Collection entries

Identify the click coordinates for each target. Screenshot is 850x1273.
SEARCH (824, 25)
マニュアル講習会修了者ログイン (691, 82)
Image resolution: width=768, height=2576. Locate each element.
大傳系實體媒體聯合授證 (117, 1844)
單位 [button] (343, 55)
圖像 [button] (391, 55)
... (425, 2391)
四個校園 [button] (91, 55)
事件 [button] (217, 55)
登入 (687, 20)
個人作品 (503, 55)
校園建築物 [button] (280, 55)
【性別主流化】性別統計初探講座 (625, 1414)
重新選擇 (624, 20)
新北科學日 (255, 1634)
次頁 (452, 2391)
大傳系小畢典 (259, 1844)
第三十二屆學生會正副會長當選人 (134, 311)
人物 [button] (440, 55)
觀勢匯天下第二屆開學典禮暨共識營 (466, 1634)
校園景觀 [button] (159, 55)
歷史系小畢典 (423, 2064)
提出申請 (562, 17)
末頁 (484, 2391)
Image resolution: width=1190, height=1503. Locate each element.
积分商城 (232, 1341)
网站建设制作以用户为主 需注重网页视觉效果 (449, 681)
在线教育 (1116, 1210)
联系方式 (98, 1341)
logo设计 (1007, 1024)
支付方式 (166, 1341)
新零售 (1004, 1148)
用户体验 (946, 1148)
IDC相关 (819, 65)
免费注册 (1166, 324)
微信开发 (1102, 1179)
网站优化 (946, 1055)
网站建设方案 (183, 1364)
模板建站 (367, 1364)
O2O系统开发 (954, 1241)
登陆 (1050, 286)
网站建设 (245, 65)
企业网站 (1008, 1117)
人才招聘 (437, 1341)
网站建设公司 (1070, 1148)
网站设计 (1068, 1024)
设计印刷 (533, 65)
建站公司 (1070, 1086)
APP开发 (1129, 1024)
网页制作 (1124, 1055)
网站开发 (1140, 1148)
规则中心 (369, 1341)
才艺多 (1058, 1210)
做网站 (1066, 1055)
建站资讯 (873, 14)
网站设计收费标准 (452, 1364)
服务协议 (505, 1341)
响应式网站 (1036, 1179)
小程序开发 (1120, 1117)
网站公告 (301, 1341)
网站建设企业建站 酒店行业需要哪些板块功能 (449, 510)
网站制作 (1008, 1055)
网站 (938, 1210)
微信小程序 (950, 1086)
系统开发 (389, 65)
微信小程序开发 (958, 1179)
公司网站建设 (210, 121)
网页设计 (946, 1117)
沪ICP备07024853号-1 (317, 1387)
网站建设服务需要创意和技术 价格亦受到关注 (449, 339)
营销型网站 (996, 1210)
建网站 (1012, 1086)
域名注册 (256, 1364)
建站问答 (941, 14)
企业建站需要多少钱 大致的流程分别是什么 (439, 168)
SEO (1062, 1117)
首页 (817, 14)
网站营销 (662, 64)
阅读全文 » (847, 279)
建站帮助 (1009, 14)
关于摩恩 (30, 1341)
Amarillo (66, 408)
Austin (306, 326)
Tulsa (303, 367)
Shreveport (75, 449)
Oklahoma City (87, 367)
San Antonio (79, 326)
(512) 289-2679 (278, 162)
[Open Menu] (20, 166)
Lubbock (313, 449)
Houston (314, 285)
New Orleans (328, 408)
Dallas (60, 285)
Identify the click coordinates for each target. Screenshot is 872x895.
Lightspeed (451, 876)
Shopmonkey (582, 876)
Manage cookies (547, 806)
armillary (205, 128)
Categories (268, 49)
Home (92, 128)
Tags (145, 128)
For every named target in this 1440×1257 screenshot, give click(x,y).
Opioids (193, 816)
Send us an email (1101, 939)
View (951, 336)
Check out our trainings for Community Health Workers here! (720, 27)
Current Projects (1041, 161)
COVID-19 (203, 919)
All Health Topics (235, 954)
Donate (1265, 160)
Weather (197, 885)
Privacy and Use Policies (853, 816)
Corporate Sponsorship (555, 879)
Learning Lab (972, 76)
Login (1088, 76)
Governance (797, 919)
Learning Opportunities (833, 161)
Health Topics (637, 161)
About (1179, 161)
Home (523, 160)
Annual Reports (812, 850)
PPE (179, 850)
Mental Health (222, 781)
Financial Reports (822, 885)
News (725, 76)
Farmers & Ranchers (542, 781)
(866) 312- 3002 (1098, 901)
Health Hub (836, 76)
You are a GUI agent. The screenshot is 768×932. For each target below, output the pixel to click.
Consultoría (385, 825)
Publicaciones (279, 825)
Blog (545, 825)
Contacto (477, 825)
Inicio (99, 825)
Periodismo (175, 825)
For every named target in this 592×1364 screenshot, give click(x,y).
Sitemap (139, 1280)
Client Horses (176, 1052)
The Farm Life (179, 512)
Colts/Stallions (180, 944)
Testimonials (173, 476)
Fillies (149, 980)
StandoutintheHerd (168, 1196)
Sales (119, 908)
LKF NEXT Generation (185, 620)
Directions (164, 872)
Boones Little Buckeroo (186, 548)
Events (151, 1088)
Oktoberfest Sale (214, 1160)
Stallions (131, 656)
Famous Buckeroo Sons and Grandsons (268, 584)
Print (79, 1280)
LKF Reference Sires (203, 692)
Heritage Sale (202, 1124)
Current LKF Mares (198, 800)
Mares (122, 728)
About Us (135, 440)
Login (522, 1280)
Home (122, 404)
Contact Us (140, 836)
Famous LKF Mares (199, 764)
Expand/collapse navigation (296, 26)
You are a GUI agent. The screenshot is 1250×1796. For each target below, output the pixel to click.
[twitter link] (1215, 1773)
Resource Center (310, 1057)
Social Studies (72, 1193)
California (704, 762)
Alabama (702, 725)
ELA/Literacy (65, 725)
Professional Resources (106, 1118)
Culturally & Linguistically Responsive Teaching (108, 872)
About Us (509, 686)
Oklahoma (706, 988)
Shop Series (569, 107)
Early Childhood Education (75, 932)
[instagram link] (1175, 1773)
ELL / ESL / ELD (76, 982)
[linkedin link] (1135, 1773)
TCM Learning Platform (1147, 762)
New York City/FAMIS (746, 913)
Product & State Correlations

▸ STATED EXERCISE
Please copy all of the lines above again, swapping every "About Us" for "Who We Are" and keeping everything else the same.

▸ SOLUTION
Identify the click coordinates for each target. Screenshot is 850x1273.
SEARCH (824, 25)
マニュアル講習会修了者ログイン (691, 82)
Image resolution: width=768, height=2576. Locate each element.
大傳系實體媒體聯合授證 (117, 1844)
單位 [button] (343, 55)
圖像 [button] (391, 55)
... (425, 2391)
四個校園 [button] (91, 55)
事件 [button] (217, 55)
登入 (687, 20)
個人作品 (503, 55)
校園建築物 [button] (280, 55)
【性別主流化】性別統計初探講座 (625, 1414)
重新選擇 (624, 20)
新北科學日 (255, 1634)
次頁 (452, 2391)
大傳系小畢典 (259, 1844)
第三十二屆學生會正副會長當選人 (134, 311)
人物 [button] (440, 55)
觀勢匯天下第二屆開學典禮暨共識營 (466, 1634)
校園景觀 [button] (159, 55)
歷史系小畢典 (423, 2064)
提出申請 (562, 17)
末頁 (484, 2391)
Image resolution: width=1190, height=1503. Locate each element.
积分商城 (232, 1341)
网站建设制作以用户为主 需注重网页视觉效果 (449, 681)
在线教育 (1116, 1210)
联系方式 (98, 1341)
logo设计 (1007, 1024)
支付方式 (166, 1341)
新零售 (1004, 1148)
用户体验 (946, 1148)
IDC相关 (819, 65)
免费注册 (1166, 324)
微信开发 (1102, 1179)
网站优化 (946, 1055)
网站建设方案 (183, 1364)
模板建站 (367, 1364)
O2O系统开发 (954, 1241)
登陆 (1050, 286)
网站建设 (245, 65)
企业网站 (1008, 1117)
人才招聘 (437, 1341)
网站建设公司 (1070, 1148)
网站设计 (1068, 1024)
设计印刷 (533, 65)
建站公司 (1070, 1086)
APP开发 (1129, 1024)
网页制作 (1124, 1055)
网站开发 (1140, 1148)
规则中心 (369, 1341)
才艺多 (1058, 1210)
做网站 (1066, 1055)
建站资讯 (873, 14)
网站设计收费标准 (452, 1364)
服务协议 (505, 1341)
响应式网站 (1036, 1179)
小程序开发 (1120, 1117)
网站公告 (301, 1341)
网站建设企业建站 酒店行业需要哪些板块功能 (449, 510)
网站制作 (1008, 1055)
网站 (938, 1210)
微信小程序 (950, 1086)
系统开发 (389, 65)
微信小程序开发 (958, 1179)
公司网站建设 (210, 121)
网页设计 (946, 1117)
沪ICP备07024853号-1 (317, 1387)
网站建设服务需要创意和技术 价格亦受到关注 (449, 339)
营销型网站 (996, 1210)
建网站 (1012, 1086)
域名注册 (256, 1364)
建站问答 (941, 14)
企业建站需要多少钱 大致的流程分别是什么 (439, 168)
SEO (1062, 1117)
首页 (817, 14)
网站营销 (662, 64)
阅读全文 » (847, 279)
建站帮助 (1009, 14)
关于摩恩 (30, 1341)
Amarillo (66, 408)
Austin (306, 326)
Tulsa (303, 367)
Shreveport (75, 449)
Oklahoma City (87, 367)
San Antonio (79, 326)
(512) 289-2679 (278, 162)
[Open Menu] (20, 166)
Lubbock (313, 449)
Houston (314, 285)
New Orleans (328, 408)
Dallas (60, 285)
Identify the click coordinates for each target. Screenshot is 872x895.
Lightspeed (451, 876)
Shopmonkey (582, 876)
Manage cookies (547, 806)
armillary (205, 128)
Categories (268, 49)
Home (92, 128)
Tags (145, 128)
For every named target in this 1440×1257 screenshot, give click(x,y).
Opioids (193, 816)
Send us an email (1101, 939)
View (951, 336)
Check out our trainings for Community Health Workers here! (720, 27)
Current Projects (1041, 161)
COVID-19 (203, 919)
All Health Topics (235, 954)
Donate (1265, 160)
Weather (197, 885)
Privacy and Use Policies (853, 816)
Corporate Sponsorship (555, 879)
Learning Lab (972, 76)
Login (1088, 76)
Governance (797, 919)
Learning Opportunities (833, 161)
Health Topics (637, 161)
About (1179, 161)
Home (523, 160)
Annual Reports (812, 850)
PPE (179, 850)
Mental Health (222, 781)
Financial Reports (822, 885)
News (725, 76)
Farmers & Ranchers (542, 781)
(866) 312- 3002 (1098, 901)
Health Hub (836, 76)
You are a GUI agent. The screenshot is 768×932. For each target below, output the pixel to click.
Consultoría (385, 825)
Publicaciones (279, 825)
Blog (545, 825)
Contacto (477, 825)
Inicio (99, 825)
Periodismo (175, 825)
For every named target in this 592×1364 screenshot, give click(x,y).
Sitemap (139, 1280)
Client Horses (176, 1052)
The Farm Life (179, 512)
Colts/Stallions (180, 944)
Testimonials (173, 476)
Fillies (149, 980)
StandoutintheHerd (168, 1196)
Sales (119, 908)
LKF NEXT Generation (185, 620)
Directions (164, 872)
Boones Little Buckeroo (186, 548)
Events (151, 1088)
Oktoberfest Sale (214, 1160)
Stallions (131, 656)
Famous Buckeroo Sons and Grandsons (268, 584)
Print (79, 1280)
LKF Reference Sires (203, 692)
Heritage Sale (202, 1124)
Current LKF Mares (198, 800)
Mares (122, 728)
Who We Are (135, 440)
Login (522, 1280)
Home (122, 404)
Contact Us (140, 836)
Famous LKF Mares (199, 764)
Expand/collapse navigation (296, 26)
You are a GUI agent. The screenshot is 1250×1796. For each target below, output the pixel to click.
[twitter link] (1215, 1773)
Resource Center (310, 1057)
Social Studies (72, 1193)
California (704, 762)
Alabama (702, 725)
ELA/Literacy (65, 725)
Professional Resources (106, 1118)
Culturally & Linguistically Responsive Teaching (108, 872)
Who We Are (509, 686)
Oklahoma (706, 988)
Shop Series (569, 107)
Early Childhood Education (75, 932)
[instagram link] (1175, 1773)
ELL / ESL / ELD (76, 982)
[linkedin link] (1135, 1773)
TCM Learning Platform (1147, 762)
New York City/FAMIS (746, 913)
Product & State Correlations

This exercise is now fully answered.